Как и прежде его отец, он больше не понимает свою семью, но не расстался с ролью патриарха.
После нескольких недель на временной работе в Социальном страховании в качестве «техника по сложным почеркам» (титул завораживает его, он чувствует себя Шампольоном перед Розеттским камнем, но на деле вынужден просто раскладывать папки) ему предлагают пойти на ускоренные курсы.
– Ты, наверно, замечательно раскладываешь эти папки, – мечтательно говорит ему Кларисса, – раз тебя заметили так быстро.
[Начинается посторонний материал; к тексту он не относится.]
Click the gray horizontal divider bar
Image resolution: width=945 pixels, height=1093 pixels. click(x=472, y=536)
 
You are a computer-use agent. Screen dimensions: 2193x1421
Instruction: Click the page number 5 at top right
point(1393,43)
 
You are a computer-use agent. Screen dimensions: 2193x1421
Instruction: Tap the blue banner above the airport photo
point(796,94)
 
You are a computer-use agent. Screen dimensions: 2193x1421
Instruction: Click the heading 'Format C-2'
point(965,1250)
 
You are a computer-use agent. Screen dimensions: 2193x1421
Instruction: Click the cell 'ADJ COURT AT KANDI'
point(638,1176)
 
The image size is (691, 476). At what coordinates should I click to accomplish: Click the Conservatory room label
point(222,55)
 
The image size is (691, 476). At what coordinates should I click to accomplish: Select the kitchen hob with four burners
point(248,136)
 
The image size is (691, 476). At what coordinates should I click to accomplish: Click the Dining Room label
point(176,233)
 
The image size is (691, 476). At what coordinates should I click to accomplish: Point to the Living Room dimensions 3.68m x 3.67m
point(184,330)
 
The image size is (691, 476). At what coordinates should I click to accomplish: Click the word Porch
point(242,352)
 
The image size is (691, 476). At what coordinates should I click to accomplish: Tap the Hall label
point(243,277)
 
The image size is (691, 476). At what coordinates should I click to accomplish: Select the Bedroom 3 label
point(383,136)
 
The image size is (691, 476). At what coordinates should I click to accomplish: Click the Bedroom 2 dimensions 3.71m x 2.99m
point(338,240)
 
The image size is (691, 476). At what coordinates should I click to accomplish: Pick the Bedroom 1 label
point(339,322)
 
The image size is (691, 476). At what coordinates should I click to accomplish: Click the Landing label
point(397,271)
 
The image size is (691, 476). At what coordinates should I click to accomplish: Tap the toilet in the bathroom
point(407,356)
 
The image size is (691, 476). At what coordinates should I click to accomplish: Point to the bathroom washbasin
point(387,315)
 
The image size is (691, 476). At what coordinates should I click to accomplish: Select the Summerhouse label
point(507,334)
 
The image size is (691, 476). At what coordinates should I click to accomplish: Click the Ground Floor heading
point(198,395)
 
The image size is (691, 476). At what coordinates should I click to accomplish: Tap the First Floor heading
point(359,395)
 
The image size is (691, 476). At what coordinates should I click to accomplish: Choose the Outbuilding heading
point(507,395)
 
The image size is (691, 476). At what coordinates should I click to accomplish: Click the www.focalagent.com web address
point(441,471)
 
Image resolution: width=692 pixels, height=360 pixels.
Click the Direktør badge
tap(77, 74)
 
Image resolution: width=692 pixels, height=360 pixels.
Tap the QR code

Хамид с радостью соглашается, он уверен, что его во время такого обучения ждет если не интеллектуальное развитие, то, по крайней мере, возможность общения на долгий срок – тогда вся тяжесть его одиночества не будет так давить на Клариссу. Он иногда встречается со Стефаном, но тот обращается с ним скорее как с младшим братишкой, чем как с другом, не замечая, что Хамид с конца лета ощущает себя новым человеком и упоминания прошлой жизни его задевают. Жилю и Франсуа он посылает откопанные в ящиках со старьем на дорогих сердцу Клариссы блошиных рынках открытки, на которых запечатлены места их парижской эпопеи: не памятники, а улицы, площади, парки, кусочки ночи, лужицы фонарей. На обратной стороне он пишет несколько лаконичных слов, и ему хочется, чтобы они звучали таинственно и по-взрослому. Он скучает по друзьям и, хоть сам себе в этом не признается, по братьям и сестрам тоже. В любом месте ему кажется пусто, когда в нем не звучит неумолчный гомон их криков и смеха. Он даже ловит себя на мысли о кое-каких лицах в Пон-Фероне – он-то думал, что забыл их, едва успев уехать. Даже не люди приходят ему на ум, но расположение групп у подъездов многоквартирных домов, эта уверенность, что, возвращаясь в квартал, он найдет такого-то тут, а другого там, эта успокаивающая география незыблемых мест общения. От вальса лиц на парижских улицах у него кружится голова. Здесь – вечное движение с взаимозаменяемыми прохожими, среди которых выныривают там и сям зыбкие знакомые силуэты: киоскер, старушка, читающая «Пари-Матч» за одним и тем же столиком кафе, консьерж дома напротив, пьяница, отдыхающий после обеда в автоматической прачечной…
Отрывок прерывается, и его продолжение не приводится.